1977- Ciclo C
SOLEMNIDAD DE LA SANTISIMA TRINIDAD
5-VI-77
Lectura del santo Evangelio según san Juan 16, 12-15
Jesús dijo a sus discípulos: «Todavía tengo muchas cosas que deciros, pero no las podéis comprender ahora. Cuando venga el Espíritu de la Verdad, él os hará conocer toda la verdad, porque no hablará por sí mismo, sino que dirá lo que ha oído y les anunciará lo que irá sucediendo. El me glorificará, porque recibirá de lo mío y os lo anunciará. Todo lo que es del Padre es mío. Por eso os digo: Recibirá de lo mío y os lo anunciará»
SERMÓN
A parte las amoralidades e inmoralidades que hay que aguantarse –y, además, pagando‑, si hay algo que cada vez me convence más de que no tengo que ir al cine es que, cada vez que, muy de tanto en tanto, lo hago, tengo siempre la mala suerte de clavarme con un bodrio. Ayer, precisamente, atraído por la crítica de una revista hojeada en un momento de debilidad –me engaño a mí mismo diciéndome que hay que mirarlas para darse cuenta de en qué cosas andan los intereses de la gente‑ ayer, digo, se me ocurrió ir con mi padre a ver “Fuga en el siglo XXI”. Un disparate y, para peor, plúmbeo. Dos o tres ideas paupérrimas, escenografía futurista, vestuario brevísimo, música electrónica y pare Vd. de contar. El asunto es que, así y todo, cuando la vista terminó, se oyeron unos cuantos aplausos y daba la impresión de que los espectadores, habían quedado, en general, satisfechos.

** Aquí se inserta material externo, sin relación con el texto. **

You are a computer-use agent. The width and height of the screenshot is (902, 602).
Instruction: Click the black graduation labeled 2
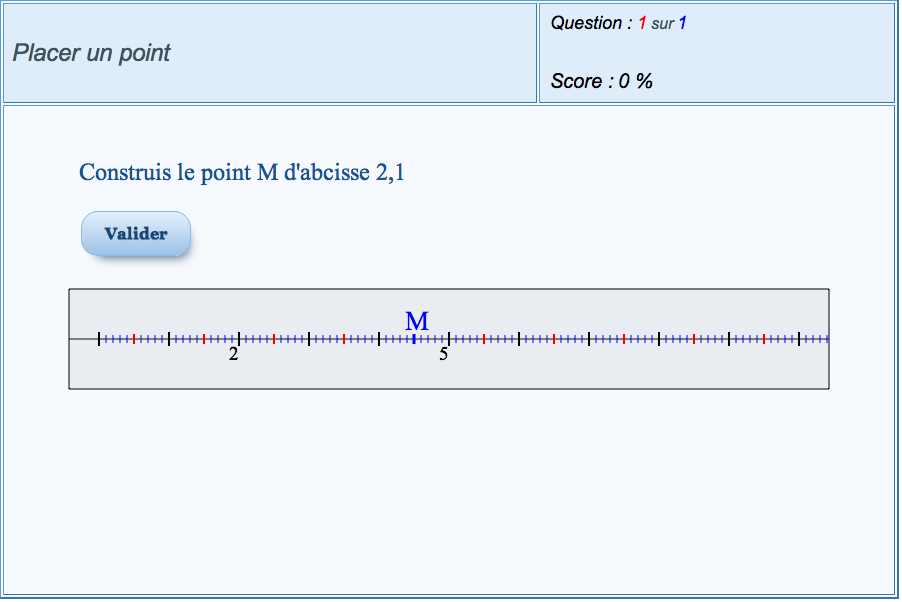click(x=239, y=339)
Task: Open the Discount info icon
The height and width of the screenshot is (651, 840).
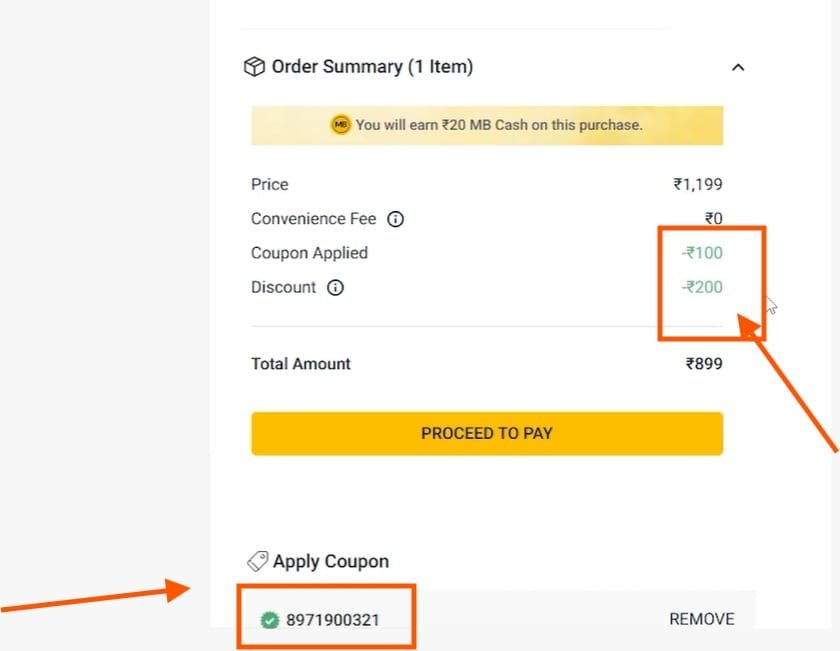Action: pyautogui.click(x=336, y=288)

Y, supongo yo, que esto se debía a las mencionadas dos o tres ideas paupérrimas, ya que uno de los objetivos de la película era reivindicar los beneficios del amor estable de la pareja y de la convivencia de los padres con los hijos y del intercambio de experiencias generacionales frente a una sociedad en donde no existía el matrimonio, cada individuo vivía solo, bajo una inmensa esfera de vidrio que hacía de vivienda personal, y disponía de todo lo que pudiera necesitar o desear. Nacía en incubadoras, era educado por ordenadores y podía conseguir varones o mujeres durante las noches con solo apretar un botoncito de la mesa de luz. Pasaba de la multitud abigarrada en los lugares públicos a la soledad de su habitación. Claro que todo esto duraba solo hasta sus treinta años, en que era eliminado y transformado en alimento para los que le sucedían en este vivir.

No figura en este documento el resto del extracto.